Es war das zweite rein akustische Konzert dieser Jazztage. Eine völlig verwaiste Bühne erwartete die fünf smarten jungen Männer, die in den folgenden zwei Stunden das Publikum erobern sollten. Zum Repertoire „Lets misbehave“ gehörten leider keine eigenen Songs, sondern Coverversionen bekannter Popsongs. Das Publikum, sehr durchwachsen in Alter und Kleidungsgeschmack, erwärmte sich bald für die Interpretationen. Der erste Titel: „Faith“. George Michaels Hit wurde kreativ und neu mehrstimmig arrangiert, bekam einen etwas flotteren Rhythmus und eine mitreißende Performance verpasst, die durch unerwartete Pausen im Lied belebt wurde.

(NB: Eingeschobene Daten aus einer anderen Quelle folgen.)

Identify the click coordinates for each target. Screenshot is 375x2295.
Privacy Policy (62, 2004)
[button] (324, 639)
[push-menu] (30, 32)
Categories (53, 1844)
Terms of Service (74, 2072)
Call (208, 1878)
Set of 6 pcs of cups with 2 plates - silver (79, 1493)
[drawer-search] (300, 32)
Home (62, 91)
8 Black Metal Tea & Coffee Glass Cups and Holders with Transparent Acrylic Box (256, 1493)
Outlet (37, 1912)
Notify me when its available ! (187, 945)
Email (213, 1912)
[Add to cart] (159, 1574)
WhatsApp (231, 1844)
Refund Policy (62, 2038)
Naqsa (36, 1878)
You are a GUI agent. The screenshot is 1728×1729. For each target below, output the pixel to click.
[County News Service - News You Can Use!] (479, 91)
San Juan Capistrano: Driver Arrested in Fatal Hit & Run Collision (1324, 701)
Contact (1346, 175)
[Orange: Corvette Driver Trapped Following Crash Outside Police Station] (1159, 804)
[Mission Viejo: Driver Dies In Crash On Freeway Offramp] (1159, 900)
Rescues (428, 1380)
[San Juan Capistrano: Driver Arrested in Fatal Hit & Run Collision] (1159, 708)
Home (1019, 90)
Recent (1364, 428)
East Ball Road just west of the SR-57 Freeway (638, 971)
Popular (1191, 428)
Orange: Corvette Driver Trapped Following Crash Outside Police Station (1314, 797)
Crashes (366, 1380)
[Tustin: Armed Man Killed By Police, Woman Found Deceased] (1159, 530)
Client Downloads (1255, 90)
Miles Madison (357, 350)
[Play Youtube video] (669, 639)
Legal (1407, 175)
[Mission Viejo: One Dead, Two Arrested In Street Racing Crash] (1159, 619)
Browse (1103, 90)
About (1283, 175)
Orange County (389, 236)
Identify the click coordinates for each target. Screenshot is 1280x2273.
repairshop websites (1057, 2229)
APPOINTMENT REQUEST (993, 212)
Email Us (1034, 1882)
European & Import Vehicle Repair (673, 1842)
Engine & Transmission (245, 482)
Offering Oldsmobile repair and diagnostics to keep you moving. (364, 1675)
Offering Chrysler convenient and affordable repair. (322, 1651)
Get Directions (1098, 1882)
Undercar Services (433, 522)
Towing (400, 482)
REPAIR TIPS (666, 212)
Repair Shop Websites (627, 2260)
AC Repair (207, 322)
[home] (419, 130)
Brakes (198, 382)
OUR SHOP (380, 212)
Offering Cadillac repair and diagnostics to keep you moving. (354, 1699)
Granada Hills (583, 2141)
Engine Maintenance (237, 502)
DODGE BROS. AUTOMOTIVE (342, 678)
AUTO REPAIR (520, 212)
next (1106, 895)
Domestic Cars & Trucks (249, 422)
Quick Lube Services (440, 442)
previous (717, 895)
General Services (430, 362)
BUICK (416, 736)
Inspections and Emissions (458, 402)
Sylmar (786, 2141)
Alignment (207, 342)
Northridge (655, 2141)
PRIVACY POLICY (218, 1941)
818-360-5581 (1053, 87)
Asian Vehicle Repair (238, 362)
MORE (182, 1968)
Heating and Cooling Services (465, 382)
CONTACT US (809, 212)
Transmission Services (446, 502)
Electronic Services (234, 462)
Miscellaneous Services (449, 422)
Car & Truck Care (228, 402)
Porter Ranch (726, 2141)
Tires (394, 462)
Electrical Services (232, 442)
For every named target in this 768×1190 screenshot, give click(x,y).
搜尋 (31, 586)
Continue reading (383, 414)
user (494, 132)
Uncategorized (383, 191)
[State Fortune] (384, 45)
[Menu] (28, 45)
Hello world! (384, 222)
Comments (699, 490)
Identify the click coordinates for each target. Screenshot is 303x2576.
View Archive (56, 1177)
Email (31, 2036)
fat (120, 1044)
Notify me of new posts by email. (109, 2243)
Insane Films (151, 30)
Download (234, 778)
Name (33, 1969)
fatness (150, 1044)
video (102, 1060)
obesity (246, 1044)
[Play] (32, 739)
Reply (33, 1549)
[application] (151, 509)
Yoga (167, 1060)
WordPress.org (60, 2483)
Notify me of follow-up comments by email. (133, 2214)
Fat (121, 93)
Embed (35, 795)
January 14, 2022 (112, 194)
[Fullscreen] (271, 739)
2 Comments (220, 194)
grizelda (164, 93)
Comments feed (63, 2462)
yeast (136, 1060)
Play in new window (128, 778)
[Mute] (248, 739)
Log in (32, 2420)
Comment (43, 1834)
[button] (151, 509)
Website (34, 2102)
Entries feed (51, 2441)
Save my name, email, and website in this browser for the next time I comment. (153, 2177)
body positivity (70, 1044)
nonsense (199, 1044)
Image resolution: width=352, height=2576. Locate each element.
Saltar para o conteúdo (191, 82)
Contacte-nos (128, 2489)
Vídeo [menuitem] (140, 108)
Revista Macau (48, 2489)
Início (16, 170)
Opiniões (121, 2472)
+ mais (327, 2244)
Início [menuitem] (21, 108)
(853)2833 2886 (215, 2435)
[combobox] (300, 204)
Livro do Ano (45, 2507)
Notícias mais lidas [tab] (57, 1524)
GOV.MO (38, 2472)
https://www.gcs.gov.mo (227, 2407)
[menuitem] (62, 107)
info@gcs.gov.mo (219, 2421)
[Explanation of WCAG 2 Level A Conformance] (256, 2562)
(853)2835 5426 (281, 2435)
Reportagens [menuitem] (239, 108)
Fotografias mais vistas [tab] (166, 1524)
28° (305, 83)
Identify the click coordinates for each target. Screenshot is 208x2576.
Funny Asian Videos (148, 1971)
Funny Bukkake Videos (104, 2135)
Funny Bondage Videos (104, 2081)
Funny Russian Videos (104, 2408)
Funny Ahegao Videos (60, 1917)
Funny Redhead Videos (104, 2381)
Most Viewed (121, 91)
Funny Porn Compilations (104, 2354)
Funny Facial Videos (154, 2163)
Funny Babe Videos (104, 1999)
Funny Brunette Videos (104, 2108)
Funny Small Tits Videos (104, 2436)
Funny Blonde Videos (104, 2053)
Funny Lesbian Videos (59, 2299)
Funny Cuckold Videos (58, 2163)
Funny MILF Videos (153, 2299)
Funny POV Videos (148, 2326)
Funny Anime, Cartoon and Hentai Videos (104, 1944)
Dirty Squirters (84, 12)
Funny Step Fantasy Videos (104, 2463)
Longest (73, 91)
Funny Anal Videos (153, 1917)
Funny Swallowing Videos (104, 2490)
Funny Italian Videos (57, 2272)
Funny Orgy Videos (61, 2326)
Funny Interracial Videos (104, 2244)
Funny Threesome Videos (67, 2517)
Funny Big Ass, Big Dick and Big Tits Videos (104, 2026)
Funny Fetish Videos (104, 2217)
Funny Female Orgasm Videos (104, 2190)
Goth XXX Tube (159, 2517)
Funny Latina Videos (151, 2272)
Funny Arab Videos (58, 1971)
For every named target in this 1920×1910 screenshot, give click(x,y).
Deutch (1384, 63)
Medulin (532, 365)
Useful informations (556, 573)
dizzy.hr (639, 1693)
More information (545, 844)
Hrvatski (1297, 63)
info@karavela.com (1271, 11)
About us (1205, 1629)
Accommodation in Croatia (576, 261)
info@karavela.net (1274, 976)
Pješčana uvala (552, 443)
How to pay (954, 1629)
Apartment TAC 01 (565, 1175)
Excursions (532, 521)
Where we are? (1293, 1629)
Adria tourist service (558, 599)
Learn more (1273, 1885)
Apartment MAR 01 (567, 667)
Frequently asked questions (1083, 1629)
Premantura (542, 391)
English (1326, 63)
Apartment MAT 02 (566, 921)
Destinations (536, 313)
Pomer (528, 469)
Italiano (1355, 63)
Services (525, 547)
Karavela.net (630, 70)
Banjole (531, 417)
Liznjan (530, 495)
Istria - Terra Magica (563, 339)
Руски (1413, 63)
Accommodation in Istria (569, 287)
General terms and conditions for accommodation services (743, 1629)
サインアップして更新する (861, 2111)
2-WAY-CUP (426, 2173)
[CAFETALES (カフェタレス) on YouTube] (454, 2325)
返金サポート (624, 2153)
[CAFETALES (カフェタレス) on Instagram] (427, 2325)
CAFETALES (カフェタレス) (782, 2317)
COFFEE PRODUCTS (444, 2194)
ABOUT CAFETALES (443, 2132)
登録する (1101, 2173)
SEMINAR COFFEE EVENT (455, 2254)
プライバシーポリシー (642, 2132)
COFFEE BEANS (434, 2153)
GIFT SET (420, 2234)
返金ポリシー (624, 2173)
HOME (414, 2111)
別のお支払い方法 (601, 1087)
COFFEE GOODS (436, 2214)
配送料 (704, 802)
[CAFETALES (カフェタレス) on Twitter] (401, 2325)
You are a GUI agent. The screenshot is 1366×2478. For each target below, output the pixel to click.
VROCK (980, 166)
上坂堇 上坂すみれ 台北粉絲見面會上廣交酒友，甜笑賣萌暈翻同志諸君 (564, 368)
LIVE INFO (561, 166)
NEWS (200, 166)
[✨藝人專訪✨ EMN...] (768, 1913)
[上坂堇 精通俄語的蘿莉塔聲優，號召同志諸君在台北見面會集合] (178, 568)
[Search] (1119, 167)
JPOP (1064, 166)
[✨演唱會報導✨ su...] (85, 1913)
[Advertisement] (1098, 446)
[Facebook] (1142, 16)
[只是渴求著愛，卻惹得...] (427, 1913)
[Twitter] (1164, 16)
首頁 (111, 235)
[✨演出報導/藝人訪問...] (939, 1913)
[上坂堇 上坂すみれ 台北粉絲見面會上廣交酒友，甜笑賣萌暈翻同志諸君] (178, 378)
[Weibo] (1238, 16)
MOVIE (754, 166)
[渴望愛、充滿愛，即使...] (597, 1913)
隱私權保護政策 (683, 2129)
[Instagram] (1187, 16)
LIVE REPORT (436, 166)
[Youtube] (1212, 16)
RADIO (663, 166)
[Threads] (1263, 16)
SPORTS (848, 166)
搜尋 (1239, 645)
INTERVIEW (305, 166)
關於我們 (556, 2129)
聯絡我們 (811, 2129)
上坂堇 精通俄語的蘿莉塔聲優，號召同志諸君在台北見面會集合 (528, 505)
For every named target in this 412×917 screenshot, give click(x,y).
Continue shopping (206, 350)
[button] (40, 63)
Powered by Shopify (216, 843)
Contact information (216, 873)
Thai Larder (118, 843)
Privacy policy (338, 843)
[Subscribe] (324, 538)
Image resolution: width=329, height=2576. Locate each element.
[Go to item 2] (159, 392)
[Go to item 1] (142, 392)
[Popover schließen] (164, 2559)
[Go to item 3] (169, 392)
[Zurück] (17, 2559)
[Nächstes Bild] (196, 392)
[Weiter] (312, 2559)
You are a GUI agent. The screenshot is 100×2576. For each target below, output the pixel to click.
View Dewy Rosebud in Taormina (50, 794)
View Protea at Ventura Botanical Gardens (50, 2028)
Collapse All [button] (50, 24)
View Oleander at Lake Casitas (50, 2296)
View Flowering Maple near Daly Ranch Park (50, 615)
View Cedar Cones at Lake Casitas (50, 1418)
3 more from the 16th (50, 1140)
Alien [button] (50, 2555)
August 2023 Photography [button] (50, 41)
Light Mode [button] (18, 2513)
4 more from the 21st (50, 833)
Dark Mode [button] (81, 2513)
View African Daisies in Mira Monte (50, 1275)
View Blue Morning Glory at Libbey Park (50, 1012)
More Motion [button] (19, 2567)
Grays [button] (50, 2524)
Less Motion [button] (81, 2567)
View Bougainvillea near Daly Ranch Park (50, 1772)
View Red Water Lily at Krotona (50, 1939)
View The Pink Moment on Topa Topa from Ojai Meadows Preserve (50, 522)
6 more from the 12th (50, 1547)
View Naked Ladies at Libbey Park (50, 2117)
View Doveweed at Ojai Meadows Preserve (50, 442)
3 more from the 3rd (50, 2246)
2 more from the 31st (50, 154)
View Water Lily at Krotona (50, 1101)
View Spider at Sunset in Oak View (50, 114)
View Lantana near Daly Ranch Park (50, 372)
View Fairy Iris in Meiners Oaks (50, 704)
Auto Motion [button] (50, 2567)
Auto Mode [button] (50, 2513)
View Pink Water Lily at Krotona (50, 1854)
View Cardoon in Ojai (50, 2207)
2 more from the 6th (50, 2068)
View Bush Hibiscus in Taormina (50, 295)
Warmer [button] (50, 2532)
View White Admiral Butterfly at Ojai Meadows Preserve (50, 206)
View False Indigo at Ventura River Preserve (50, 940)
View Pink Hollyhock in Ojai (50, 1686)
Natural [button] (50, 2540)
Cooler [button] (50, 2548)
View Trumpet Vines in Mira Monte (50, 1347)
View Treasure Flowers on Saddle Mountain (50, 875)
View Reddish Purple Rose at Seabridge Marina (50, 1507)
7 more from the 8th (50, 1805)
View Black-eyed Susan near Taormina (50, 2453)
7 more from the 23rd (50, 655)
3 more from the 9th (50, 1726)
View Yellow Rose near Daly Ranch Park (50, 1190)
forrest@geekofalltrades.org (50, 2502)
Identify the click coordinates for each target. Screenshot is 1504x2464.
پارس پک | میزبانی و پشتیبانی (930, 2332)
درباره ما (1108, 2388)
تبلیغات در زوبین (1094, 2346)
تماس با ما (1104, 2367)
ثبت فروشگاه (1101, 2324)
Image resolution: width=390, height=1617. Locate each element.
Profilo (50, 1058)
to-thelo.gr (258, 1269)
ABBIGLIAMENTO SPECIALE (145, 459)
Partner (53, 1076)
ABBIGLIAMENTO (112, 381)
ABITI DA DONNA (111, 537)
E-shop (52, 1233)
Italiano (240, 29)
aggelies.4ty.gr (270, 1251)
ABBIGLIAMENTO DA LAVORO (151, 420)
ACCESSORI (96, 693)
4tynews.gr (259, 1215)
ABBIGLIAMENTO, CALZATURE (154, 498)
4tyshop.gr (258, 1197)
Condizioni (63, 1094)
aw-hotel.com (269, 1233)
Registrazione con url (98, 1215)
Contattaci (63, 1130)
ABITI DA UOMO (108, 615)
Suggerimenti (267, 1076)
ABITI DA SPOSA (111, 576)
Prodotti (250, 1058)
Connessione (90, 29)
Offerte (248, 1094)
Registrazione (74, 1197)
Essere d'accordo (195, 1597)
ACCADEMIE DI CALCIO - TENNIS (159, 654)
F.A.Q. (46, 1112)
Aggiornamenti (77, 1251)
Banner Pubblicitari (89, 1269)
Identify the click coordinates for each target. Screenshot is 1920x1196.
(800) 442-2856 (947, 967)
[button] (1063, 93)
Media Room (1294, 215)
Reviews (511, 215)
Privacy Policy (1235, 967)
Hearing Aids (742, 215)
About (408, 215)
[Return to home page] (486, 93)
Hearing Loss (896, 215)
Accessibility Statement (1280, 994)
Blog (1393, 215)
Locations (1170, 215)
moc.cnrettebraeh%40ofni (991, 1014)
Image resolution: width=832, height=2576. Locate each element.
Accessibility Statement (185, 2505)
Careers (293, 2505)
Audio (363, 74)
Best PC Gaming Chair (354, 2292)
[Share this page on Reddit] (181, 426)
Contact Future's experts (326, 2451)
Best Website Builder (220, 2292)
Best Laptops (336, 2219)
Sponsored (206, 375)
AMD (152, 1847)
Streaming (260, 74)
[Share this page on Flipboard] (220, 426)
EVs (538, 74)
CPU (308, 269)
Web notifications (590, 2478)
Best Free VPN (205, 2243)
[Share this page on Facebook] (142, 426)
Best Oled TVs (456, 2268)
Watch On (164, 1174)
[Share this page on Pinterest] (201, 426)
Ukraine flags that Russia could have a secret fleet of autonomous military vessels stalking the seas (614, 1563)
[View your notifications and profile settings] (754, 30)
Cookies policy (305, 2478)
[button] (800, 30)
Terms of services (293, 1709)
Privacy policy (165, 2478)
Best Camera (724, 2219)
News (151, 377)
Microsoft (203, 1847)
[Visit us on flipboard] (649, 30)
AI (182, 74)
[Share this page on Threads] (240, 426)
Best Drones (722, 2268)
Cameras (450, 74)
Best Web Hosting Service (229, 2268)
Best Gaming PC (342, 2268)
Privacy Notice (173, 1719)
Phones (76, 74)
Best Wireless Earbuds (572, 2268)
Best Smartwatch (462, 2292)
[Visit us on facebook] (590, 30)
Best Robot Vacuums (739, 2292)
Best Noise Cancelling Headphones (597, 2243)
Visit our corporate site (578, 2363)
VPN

Die erstaunliche Harmonie der fünf Männerstimmen bestach vom ersten Ton an: der Countertenor Christoph Grasse, die Tenöre Tobias Kiel und Jakob Buch, der Bariton Johannes Gruber und Tobias Wunschik als Bass bedurften weder technischer Verstärkung noch eines Dirigenten. Jeder Chorleiter wäre entzückt gewesen und hätte das Gehörte als Paradebeispiel angebracht für: Aufeinander hören. Besser hätte auch kein Techniker die Stimmen miteinander klingen lassen können, keine stach störend heraus und keine ging unter. Vocaldente erfreuen sich nicht nur geübter Stimmen sondern auch hervorragender Notensicherheit, so sangen sie flüssig, lässig und gekonnt. Und schwammen absolut synchron durch die schwierigen Gefilde der A-capella-Dynamik; verhaspelten sich nicht in zungenbrecherisch rasanten Textteilen. Vielmehr artikulierten sie durchgehend deutlich und zeitgleich. In sieben Jahren Bühnenerfahrung, in denen die Gruppe einige Sängerwechsel durchzustehen hatte, hat sich dennoch offenbar der Teamgeist gehalten. Und der Hang zum Komödiantischen, der in diesem Konzert auch nicht zu kurz kam: Mit witzigen Zwischenkommentaren und etwas kindischen Darstellungen während der Lieder oder einfach der überzeugt bierernsten Mine Christoph Grasses, bei geradezu unmännlich hohen Tönen, konnte gar keine Trauerkloßstimmung entstehen. Nicht einmal bei traurigen Texten wie dem von Lionel Richies „Easy“.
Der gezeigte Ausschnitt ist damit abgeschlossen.